* **設問一覧**
**A.** ドル円の市況記事によると、米10年債利回りはどの水準まで低下しましたか。
**B.** ドル円の市況記事のうち「27日のNY外為市場では」で始まる段落を、主な事実を残して箇条書きにまとめてください。
**C.** ドル円の市況記事から、「思ったより崩れないドル円」を含む語句で始まり「リトリー。米国債相場も続伸。」で終わる部分を、そのまま書き写してください。

* **原文抜粋**
————

思ったより崩れないドル円

27日のNY外為市場ではリスク回避の動きが続きました。
世界ほぼ全域で新型肺炎が確認され、感染拡大が経済や企業利益に悪影響を与えると警戒されています。
米国株式相場は続落。ダウは1000ドル近く下落、重要な節目である200日移動平均水準も割り込み、コレクションテリトリー。米国債相場も続伸。
米国経済の見通し引き下げ、利下げ観測に加えて、大量の「質への逃避」としての投資資金の流入が背景となります。
米10年債利回りは1.25%まで低下し過去最低水準を記録しました。

有事のドル買い

今回の新型肺炎の発信地は日本と地理的に近い中国で、日本のリスクが大きい点で、「アジアで新型肺炎の感染者が増えるなかで、円にせよ韓国ウォンにせよ、アジア通貨をしっかり買っていくのは難しい」(国内銀)ことがあります。
つまり「逃避先通貨としての円」にそれほどマネーが還流しない構図となっています。

それだけではなく、有事の円買いが定着した背景には、膨大な貿易黒字に象徴される需給構造があります。

————

* **学習資料**
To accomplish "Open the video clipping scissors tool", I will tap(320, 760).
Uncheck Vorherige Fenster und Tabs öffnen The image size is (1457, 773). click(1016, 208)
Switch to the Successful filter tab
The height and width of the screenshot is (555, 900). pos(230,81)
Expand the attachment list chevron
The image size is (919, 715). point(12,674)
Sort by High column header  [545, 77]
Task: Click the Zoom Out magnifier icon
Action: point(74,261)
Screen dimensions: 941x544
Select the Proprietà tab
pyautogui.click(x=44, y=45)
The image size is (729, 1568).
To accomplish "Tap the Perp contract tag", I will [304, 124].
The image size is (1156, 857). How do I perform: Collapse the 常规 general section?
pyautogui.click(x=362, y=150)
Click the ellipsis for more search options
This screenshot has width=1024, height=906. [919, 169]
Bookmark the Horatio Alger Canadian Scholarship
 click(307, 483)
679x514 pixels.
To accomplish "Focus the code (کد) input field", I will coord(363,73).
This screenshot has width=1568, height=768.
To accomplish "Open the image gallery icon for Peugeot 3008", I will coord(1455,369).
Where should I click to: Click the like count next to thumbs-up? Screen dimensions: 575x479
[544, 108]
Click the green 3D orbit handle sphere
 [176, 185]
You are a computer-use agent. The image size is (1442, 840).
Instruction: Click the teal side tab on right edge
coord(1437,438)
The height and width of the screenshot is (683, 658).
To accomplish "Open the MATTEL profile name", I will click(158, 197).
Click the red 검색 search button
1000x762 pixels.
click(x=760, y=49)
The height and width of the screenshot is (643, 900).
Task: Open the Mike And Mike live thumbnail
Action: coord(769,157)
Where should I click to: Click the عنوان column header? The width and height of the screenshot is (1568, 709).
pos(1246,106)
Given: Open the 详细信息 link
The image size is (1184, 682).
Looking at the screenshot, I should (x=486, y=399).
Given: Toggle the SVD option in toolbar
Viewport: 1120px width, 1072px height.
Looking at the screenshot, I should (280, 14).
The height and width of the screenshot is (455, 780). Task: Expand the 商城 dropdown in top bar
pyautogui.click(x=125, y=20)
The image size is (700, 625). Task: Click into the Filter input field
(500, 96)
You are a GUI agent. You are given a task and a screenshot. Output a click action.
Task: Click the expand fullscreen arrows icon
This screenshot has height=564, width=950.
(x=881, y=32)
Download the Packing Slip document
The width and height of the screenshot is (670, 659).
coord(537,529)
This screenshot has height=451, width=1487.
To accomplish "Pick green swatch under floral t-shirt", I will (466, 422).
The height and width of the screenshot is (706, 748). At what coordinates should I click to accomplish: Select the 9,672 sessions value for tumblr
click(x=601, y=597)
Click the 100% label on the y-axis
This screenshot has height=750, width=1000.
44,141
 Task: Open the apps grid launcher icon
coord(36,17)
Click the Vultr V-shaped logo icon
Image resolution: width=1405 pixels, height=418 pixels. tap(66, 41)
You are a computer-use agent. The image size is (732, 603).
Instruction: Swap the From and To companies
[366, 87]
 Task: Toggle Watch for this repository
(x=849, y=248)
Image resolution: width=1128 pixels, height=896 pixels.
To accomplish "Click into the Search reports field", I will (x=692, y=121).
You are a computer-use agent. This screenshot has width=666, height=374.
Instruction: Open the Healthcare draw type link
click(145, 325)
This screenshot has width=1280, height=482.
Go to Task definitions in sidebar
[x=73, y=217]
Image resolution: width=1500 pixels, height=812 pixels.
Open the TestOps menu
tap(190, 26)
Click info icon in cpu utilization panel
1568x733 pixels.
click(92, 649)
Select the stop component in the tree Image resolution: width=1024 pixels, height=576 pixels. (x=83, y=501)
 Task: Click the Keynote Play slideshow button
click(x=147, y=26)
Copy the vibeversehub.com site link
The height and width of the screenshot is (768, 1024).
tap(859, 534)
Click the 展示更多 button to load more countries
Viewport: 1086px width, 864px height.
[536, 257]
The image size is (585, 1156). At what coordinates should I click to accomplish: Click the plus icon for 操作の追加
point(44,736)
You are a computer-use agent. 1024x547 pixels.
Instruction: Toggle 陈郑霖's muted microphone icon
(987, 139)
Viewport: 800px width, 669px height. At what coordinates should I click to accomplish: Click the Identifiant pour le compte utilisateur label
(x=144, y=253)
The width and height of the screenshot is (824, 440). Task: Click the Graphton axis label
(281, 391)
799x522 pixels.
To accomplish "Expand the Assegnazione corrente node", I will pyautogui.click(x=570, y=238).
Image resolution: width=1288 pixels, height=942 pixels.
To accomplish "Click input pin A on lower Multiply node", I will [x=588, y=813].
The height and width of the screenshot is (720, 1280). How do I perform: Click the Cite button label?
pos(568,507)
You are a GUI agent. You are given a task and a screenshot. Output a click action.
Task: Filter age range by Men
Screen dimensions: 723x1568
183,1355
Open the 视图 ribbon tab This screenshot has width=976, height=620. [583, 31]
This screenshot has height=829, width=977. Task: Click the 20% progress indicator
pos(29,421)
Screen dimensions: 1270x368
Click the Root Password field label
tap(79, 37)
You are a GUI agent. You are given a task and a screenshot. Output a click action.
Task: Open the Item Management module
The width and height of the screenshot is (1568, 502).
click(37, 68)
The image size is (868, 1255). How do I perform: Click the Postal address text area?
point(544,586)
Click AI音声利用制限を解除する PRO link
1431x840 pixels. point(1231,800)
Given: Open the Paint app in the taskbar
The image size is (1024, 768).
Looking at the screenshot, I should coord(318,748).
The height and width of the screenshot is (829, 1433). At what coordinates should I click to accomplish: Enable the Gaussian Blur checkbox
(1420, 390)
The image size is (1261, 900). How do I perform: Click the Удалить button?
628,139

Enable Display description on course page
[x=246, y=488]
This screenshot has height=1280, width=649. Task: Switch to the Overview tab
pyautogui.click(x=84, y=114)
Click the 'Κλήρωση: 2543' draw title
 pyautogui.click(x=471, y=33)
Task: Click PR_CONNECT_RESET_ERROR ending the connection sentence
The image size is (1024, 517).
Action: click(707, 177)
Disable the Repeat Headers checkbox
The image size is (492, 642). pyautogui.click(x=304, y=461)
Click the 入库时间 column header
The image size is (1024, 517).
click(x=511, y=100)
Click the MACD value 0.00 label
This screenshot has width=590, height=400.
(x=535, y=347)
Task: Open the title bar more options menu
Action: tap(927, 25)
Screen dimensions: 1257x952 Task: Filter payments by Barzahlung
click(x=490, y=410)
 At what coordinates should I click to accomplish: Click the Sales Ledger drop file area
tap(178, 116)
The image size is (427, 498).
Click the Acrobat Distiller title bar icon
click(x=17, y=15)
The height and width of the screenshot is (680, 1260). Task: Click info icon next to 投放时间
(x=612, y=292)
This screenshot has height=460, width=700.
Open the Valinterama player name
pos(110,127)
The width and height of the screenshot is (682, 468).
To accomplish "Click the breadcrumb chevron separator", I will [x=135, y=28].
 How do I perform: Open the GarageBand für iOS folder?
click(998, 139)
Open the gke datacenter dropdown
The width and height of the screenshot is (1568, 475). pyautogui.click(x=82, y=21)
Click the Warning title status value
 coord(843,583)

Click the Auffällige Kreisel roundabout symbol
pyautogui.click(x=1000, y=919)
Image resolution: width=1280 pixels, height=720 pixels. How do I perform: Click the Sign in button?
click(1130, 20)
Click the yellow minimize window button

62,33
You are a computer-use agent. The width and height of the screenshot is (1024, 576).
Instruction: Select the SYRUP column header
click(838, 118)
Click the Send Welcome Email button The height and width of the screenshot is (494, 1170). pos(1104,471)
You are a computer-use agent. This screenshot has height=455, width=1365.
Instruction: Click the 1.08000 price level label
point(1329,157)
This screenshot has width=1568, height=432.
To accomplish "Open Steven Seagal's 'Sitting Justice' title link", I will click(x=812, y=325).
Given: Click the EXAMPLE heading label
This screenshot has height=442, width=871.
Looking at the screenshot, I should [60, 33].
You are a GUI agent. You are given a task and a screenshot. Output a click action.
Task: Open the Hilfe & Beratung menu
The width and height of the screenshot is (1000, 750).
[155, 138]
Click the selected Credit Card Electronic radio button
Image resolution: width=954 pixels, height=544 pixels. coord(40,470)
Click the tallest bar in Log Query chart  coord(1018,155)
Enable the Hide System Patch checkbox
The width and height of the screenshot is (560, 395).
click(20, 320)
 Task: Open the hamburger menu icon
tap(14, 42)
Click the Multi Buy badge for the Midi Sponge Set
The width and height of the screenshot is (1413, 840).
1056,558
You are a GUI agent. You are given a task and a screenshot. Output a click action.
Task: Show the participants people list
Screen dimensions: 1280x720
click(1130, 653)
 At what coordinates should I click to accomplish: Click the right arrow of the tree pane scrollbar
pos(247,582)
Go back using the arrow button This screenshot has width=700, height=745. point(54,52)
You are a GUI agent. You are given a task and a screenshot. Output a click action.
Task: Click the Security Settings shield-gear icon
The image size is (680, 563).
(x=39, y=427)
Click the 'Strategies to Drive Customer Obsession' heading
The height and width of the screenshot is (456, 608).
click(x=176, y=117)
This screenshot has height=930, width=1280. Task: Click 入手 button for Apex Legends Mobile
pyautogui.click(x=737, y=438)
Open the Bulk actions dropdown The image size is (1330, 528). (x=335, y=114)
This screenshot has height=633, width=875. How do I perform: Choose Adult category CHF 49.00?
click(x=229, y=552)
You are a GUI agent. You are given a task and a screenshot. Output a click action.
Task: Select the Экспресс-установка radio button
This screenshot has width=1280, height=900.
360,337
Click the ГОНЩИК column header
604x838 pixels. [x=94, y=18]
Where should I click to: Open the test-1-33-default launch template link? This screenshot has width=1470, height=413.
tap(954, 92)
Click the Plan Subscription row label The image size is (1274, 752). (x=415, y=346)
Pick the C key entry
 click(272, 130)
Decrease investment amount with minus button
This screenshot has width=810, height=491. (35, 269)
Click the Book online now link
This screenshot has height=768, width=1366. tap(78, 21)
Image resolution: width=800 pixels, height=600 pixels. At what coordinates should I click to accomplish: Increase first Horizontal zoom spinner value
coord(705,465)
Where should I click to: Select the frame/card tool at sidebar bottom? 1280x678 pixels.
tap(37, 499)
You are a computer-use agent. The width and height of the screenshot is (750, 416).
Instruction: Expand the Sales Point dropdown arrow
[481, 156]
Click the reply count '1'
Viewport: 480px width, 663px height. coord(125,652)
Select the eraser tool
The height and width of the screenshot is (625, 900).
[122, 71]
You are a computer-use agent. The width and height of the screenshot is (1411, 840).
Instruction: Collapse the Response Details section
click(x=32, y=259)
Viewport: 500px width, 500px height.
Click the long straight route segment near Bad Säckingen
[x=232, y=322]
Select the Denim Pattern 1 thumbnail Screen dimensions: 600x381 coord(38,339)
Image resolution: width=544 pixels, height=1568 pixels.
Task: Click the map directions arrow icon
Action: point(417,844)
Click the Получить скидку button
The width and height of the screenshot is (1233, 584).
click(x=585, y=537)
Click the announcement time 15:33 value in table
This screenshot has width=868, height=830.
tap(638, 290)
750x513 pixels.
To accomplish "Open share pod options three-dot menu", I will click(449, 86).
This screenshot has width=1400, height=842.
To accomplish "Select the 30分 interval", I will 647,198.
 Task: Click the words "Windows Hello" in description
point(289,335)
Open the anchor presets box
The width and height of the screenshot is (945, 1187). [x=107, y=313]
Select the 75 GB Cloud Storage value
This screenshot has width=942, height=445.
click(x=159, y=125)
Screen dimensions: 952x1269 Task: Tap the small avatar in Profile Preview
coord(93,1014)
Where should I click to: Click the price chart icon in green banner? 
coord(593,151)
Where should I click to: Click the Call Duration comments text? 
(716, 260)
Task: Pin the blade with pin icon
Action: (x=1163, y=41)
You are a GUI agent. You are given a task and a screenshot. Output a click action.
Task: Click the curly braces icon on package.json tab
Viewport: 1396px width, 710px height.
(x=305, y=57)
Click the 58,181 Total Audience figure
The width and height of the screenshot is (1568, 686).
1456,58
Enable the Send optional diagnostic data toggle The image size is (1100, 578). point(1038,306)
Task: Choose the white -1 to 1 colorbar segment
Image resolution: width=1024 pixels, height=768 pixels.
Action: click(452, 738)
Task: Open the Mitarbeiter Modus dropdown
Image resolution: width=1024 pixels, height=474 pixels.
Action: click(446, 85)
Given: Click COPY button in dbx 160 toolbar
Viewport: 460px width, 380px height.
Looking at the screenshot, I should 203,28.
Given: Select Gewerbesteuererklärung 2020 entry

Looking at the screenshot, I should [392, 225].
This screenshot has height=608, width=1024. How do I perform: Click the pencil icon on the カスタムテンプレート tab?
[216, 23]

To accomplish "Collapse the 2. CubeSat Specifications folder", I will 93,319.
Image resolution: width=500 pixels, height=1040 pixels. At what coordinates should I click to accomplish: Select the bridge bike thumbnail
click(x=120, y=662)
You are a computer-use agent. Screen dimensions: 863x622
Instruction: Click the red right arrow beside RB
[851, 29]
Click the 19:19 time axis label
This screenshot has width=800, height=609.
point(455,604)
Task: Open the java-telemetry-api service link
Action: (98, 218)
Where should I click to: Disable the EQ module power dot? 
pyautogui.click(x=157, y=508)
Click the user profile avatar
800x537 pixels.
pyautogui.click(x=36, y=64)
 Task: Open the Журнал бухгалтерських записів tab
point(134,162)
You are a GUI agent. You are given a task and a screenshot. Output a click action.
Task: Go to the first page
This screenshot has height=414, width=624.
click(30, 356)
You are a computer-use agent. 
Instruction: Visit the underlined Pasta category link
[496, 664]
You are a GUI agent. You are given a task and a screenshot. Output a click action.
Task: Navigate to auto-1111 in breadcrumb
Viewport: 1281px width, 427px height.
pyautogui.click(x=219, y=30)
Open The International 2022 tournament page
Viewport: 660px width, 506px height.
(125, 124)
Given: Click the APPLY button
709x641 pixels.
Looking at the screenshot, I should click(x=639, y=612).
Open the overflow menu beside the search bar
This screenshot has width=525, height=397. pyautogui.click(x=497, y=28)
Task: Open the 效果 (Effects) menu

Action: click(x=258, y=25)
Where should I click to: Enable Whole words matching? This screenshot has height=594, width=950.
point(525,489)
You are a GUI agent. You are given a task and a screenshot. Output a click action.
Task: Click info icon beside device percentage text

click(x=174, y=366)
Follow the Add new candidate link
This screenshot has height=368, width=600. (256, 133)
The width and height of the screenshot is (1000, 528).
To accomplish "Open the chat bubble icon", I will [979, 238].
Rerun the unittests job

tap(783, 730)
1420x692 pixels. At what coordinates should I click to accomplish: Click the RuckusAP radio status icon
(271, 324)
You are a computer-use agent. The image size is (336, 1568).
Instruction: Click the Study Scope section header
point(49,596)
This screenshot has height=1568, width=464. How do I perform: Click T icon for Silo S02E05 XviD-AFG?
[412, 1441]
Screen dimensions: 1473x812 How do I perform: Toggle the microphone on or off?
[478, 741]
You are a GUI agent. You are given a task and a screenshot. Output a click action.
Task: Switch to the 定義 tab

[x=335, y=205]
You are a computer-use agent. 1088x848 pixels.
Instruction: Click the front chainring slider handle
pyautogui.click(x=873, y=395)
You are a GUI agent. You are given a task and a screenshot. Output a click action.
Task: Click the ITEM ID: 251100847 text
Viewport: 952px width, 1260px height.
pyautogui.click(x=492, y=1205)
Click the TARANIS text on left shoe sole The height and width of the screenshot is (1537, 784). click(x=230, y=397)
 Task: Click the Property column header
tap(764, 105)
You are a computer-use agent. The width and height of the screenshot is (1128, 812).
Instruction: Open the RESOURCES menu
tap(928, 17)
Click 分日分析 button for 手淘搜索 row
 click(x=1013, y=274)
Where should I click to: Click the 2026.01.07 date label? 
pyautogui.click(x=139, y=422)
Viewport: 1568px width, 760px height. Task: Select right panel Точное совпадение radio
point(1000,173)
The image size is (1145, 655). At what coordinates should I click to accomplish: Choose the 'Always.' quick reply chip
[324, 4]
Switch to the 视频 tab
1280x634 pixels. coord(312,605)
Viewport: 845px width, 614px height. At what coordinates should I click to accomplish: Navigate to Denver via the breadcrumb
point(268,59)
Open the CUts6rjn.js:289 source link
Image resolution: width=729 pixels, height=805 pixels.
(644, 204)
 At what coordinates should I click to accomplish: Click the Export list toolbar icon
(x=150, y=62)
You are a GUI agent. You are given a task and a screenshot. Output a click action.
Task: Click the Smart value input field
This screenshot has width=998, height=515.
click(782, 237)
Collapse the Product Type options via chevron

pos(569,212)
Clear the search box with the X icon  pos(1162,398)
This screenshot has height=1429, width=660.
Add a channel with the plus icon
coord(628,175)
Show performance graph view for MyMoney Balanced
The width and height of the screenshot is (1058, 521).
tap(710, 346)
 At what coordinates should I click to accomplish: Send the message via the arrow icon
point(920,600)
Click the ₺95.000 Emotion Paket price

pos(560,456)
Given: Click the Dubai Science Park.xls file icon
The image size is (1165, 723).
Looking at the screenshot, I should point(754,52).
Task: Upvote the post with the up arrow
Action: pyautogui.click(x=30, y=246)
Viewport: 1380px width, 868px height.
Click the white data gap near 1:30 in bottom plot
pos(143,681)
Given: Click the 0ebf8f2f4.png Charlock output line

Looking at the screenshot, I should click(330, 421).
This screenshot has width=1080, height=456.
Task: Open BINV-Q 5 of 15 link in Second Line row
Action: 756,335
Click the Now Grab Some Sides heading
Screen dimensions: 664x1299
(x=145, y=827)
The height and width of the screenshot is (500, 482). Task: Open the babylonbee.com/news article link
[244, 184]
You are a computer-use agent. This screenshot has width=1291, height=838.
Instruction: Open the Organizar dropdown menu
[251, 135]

————

* **各設問の解答**
**A.** 1.25%まで低下し、過去最低水準を記録しました。

**B.**
- 27日のNY外為市場では、リスク回避の動きが続いた。
- 新型肺炎が世界のほぼ全域で確認された。感染拡大が経済や企業利益に悪影響を与えると警戒されている。
- 米国株式相場は続落した。ダウは1000ドル近く下がり、200日移動平均水準も割り込んだ。
- 米国債相場は続伸した。背景には、米国経済の見通し引き下げ、利下げ観測、「質への逃避」としての大量の資金流入がある。
- 米10年債利回りは1.25%まで低下し、過去最低水準を記録した。

**C.**
思ったより崩れないドル円

27日のNY外為市場ではリスク回避の動きが続きました。
世界ほぼ全域で新型肺炎が確認され、感染拡大が経済や企業利益に悪影響を与えると警戒されています。
米国株式相場は続落。ダウは1000ドル近く下落、重要な節目である200日移動平均水準も割り込み、コレクションテリトリー。米国債相場も続伸。